-- Source document --
## BEGIN

This brief argues that laws that interfere with prostitution cause more social harm than they prevent. Laws prohibiting soliciting for the purpose of prostitution (Section 195.1 of the Criminal Code) and keeping a common bawdy house (Section 193) cannot be defended on the basis of the principles that should govern the criminal law in a free society, a society which values individual liberty. Accordingly, these sections of the Criminal Code should be repealed.

Prostitution as an issue has recently become the subject of much discussion. Since the decision of the Supreme Court of Canada in Regina v. Hutt (1978) C.C.C. (2nd) 418, soliciting for the purpose of prostitution in a public place has been a criminal offence only if the solicitation can be characterized as “pressing and persistent importuning.” This decision made it more difficult for the police to secure convictions under Section 195.1 and there have been numerous proposals that the Hutt decision be reversed by appropriate amendments to Section 195.1. We oppose these proposals both on the general grounds which lead us to advocate the repeal of Sections 195.1 and 193, and on the specific ground that the social problems which have led to these proposals would be better dealt with by other means than the criminal law.

Our argument is divided into two parts. We begin with a discussion of the nuisance problems which have led to proposals for the amendment of Section 195.1 in order to reverse the Hutt decision, arguing that these problems do not justify extending the Criminal Code. And we conclude with arguments based on the premise that the criminal law should not be used to interfere with actions that are not seriously harmful to others.

I. Soliciting, Hutt and the nuisance problem

Sections 195.1 and 193 of the Criminal Code place unparalleled restrictions on a lawful occupation. Although prostitution itself is legal, and, as we will outline below, does not cause harm to others, prostitutes are harassed by being denied a place of work and, if Section 195.1 were amended to repeal the Hutt decision, they would also be denied a means of acquiring clients. This is grossly unfair because prostitution itself is not a harmful activity.

Objections to prostitution generally fall within two categories: the moral aspects, to be dealt with below, and the nuisance aspects. The criminal prohibition against soliciting is aimed at the nuisance aspect. As the law now stands, soliciting is not criminal unless it creates a nuisance by being pressing and persistent. Similarly, the bawdy house section strikes at the nuisance aspect of prostitution. However, the nuisances attendant on the business of prostitution could be dealt with without resort to the criminal law. We will discuss possible remedies below.

The Director of Social Planning for the City of Vancouver, who has studied the issue of prostitution in some depth, reports that the West End of Vancouver “is the only residential area in Canada with a highly visible population of street prostitutes.” It is quite clear from the Director’s reports that to focus the blame for street nuisances on the prostitutes themselves is inappropriate:

The prostitutes, numbering between 20 and 40 on an average night, congregate in the nine block area bounded by Comox, Bute, Burnaby and Nicola Streets. Their nightly activity results in traffic congestion, a high noise level and consequent disruption of residents’ sleep and neighbourhood peace precipitated by customers and onlookers. (emphasis added)

The Report of Corporation Counsel to Vancouver City Council adds:

It is thought that many of the street nuisances in the West End are the result of street activity generated by the availability of prostitutes in the area. People coming to deal with the prostitutes or simply to observe are often noisy and unruly. (emphasis added)

## END

-- Source records --
## BEGIN

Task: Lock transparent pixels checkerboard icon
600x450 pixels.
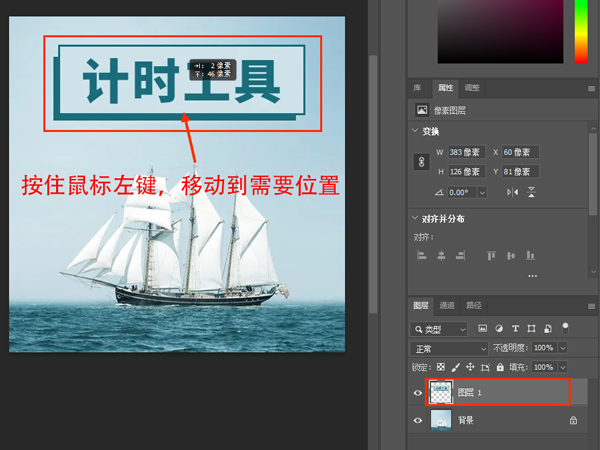Action: pos(441,367)
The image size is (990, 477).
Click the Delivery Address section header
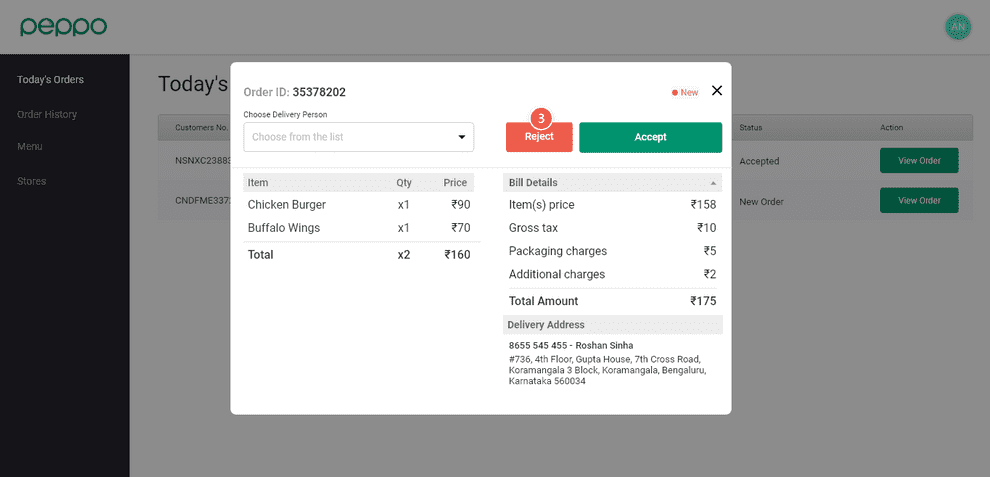coord(612,325)
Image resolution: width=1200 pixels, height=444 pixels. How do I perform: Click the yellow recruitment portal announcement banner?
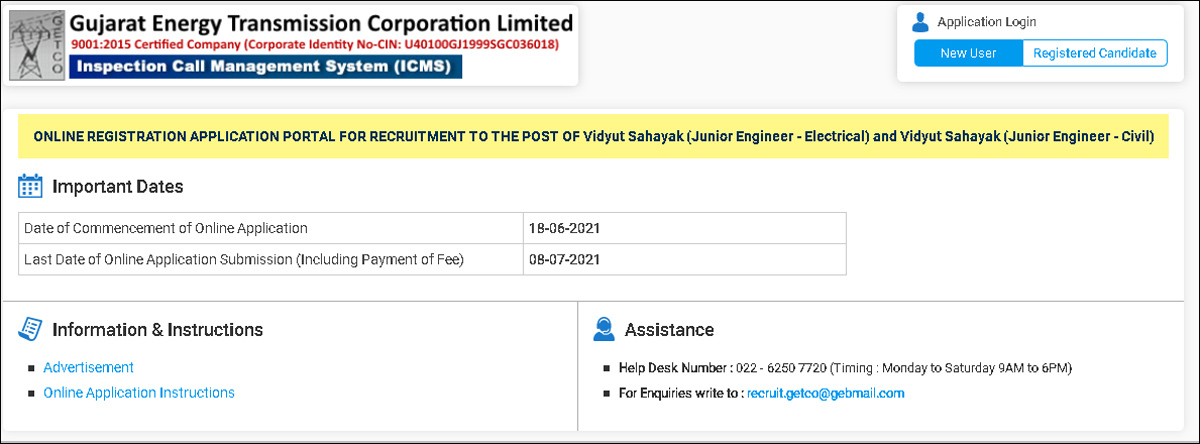pos(593,136)
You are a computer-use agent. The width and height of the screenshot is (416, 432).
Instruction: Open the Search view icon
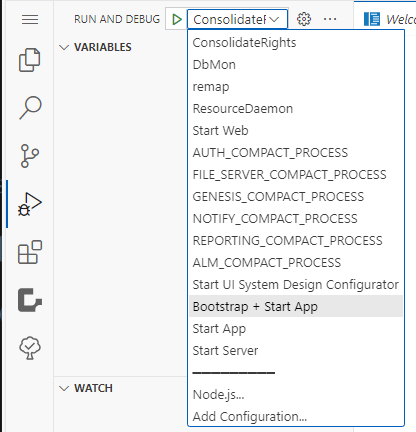point(30,108)

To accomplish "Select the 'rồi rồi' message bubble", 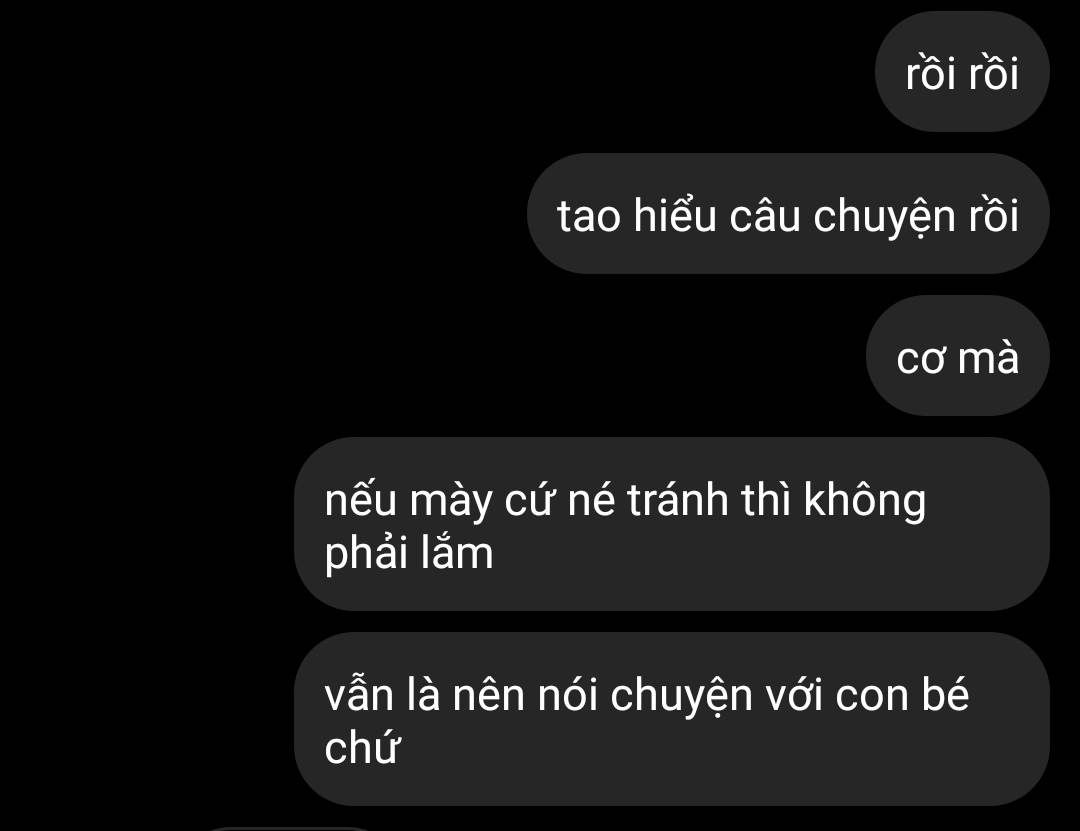I will (962, 71).
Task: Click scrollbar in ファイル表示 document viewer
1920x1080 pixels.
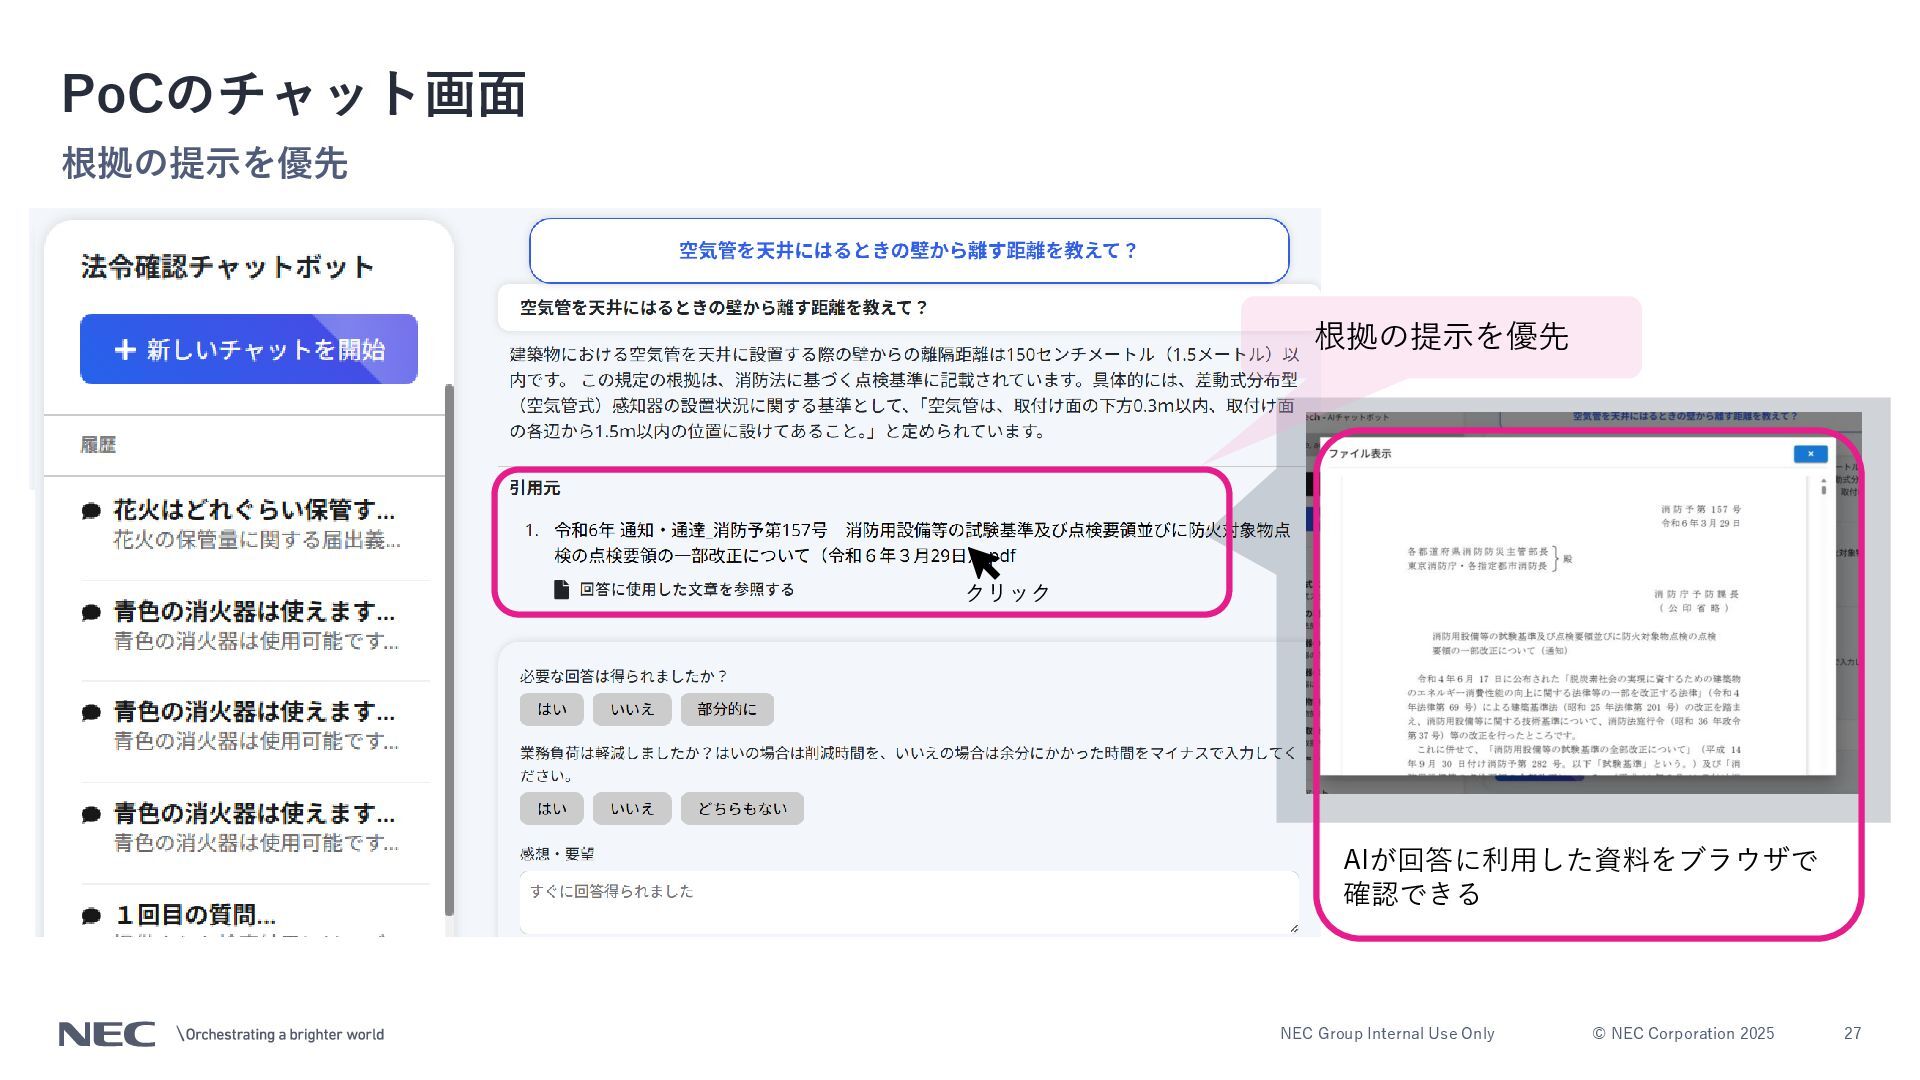Action: point(1823,490)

## END

-- Exercise instructions --
a - In the records, from the first line up to and including the line with "coord(612,325)", change "Delivery Address" to "Billing Address" and leave everything else as it is. Omit the pictures from your answer.
b - Write the next part of the brief on prostitution laws, picking up after its final sentence.
The brief on prostitution laws and the records have no connection to each other.

-- Written responses --
a -
Task: Lock transparent pixels checkerboard icon
600x450 pixels.
Action: pos(441,367)
The image size is (990, 477).
Click the Billing Address section header
coord(612,325)

b -
Clearly, then, the nuisance is not occasioned by the prostitutes; the nuisance is occasioned by the “customers and onlookers.” Yet the solution offered by Vancouver City Council, the Vancouver Police Department and the Concerned Residents of the West End to “traffic congestion, high noise level, disruption of sleep and peace” is to arrest prostitutes! Finally, in her report on soliciting, Pat Carney, the member of Parliament for Vancouver Centre, concluded that:

Well aware of the law, most prostitutes conduct their activities in an orderly fashion,indicating their availability without pressuring prospective customers. (emphasis added)

Not only is the nuisance of prostitution primarily and directly to be attributed to customers and onlookers rather than to the prostitutes themselves, but it is also restricted mainly to a few distinct neighbourhoods. In Vancouver, for instance, there are four main areas where prostitutes are active, but only one area in which there is a significant associated nuisance problem. The Hastings and Main, Georgia and Hornby and Granville Mall areas are largely free of the kind of rowdy and obnoxious behaviour on the part of customers and onlookers that is evident in the West End.

We have already suggested that it would be unfair to criminalize the behaviour of one class of people, prostitutes, in order to deal with the behaviour of another class of people, especially when the problem is basically simply a nuisance problem. Our present point is that this would be doubly unfair given that the problems in question do not follow prostitution wherever it is found, but have arisen primarily in one neighbourhood in Vancouver, and perhaps in a few other isolated areas in Canada. In addition, the rowdy and obnoxious behaviour that has followed prostitution to Vancouver’s West End is a problem mainly because the West End is a residential neighbourhood. Not only is the problem not due to prostitution per se; not only is it restricted to a few distinct areas; but it is also a problem of context, a problem of rowdiness in a residential area.

Many would say that if you get rid of the prostitutes, you get rid of the problem. But, first, history indicates that there will always be prostitutes and, second, the nuisance problem is not associated with prostitutes in all geographic areas. We suggest the problem ought to seen for what it is, a nuisance problem, and ought to be dealt with as such. These observations lead us to proposals for dealing with the nuisance problems. For instance, municipal zoning by-laws are the obvious way to deal with one aspect of the problem. We will present other proposals below in Part III of this brief. We will conclude this section by summarizing its recommendations.

We have been arguing that it would be an unfair and improper use of the criminal law to amend Section 195.1 with a view to overturning the effect of the Hutt decision. This would be to criminalize certain behaviour of prostitutes in order to correct what is a nuisance problem created by the behaviour of others, namely customers and onlookers, and to correct a nuisance problem that is limited to certain neighbourhoods where prostitutes conduct their business. Hence, Section 195.1 ought not to be amended with a view to overturning the decision in Hutt.

II. The harm to others principle

We shall turn now to arguments based on what we call the “harm to others principle”. These arguments support our position that Sections 195.1 and 193 of the Criminal Code ought to be repealed.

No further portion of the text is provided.